In part of my quest to remain perpetually 12 years old, I’m a Godzilla junkie. I’ll watch absolutely any movie on TV if it involves a 350-foot-tall green lizard that breathes lightning. A rubber Godzilla model adorns the top of a bookshelf in my home office.
The standard plot for any Godzilla film is: Humans test nature’s limits, and a beast is awakened. Then the beast ends up protecting us while almost destroying us. Nuclear attacks, the Cold War, technology run amok, genetics run amok, hostile aliens, pollution – all are set up as Godzilla foes in dozens of films that range from pretty good (the first one) to awful (try “Godzilla vs. SpaceGodzilla”).
The current incarnation, “Godzilla,” is the best of the bunch. I’m not much for sci-fi or comic book films that become a two-hour CG fight scene, and this one takes a nice, long time to rev up. Meantime, we get Bryan Cranston freaking out amid a storyline that involves at least some thought before the inevitable “Godzilla versus (fill in the blank)” climax.
What is it about Godzilla that fascinates us?

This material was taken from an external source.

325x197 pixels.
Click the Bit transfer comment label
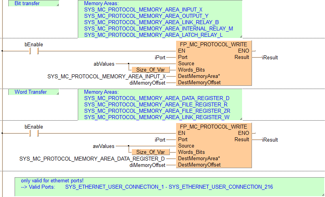click(27, 4)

How come two dozen bad films couldn’t destroy him? I think it’s because the basic storyline contains a universal theme: human achievement, pride and, yes, sin eventually causing problems we can’t control. All hell breaks loose. And then sacrifice is required to set things right again.
It would be a stretch to say Godzilla represents a Christ figure (though at least one writer has tried). But I do think the story evokes elements of that universal theme God has hardwired into all of us – even if we don’t immediately recognize it while giant monsters level our cities.
Stories that endure – even dumb stories – are about much more than what’s on the surface. Sometimes those universal themes are worth awakening from the watery deep.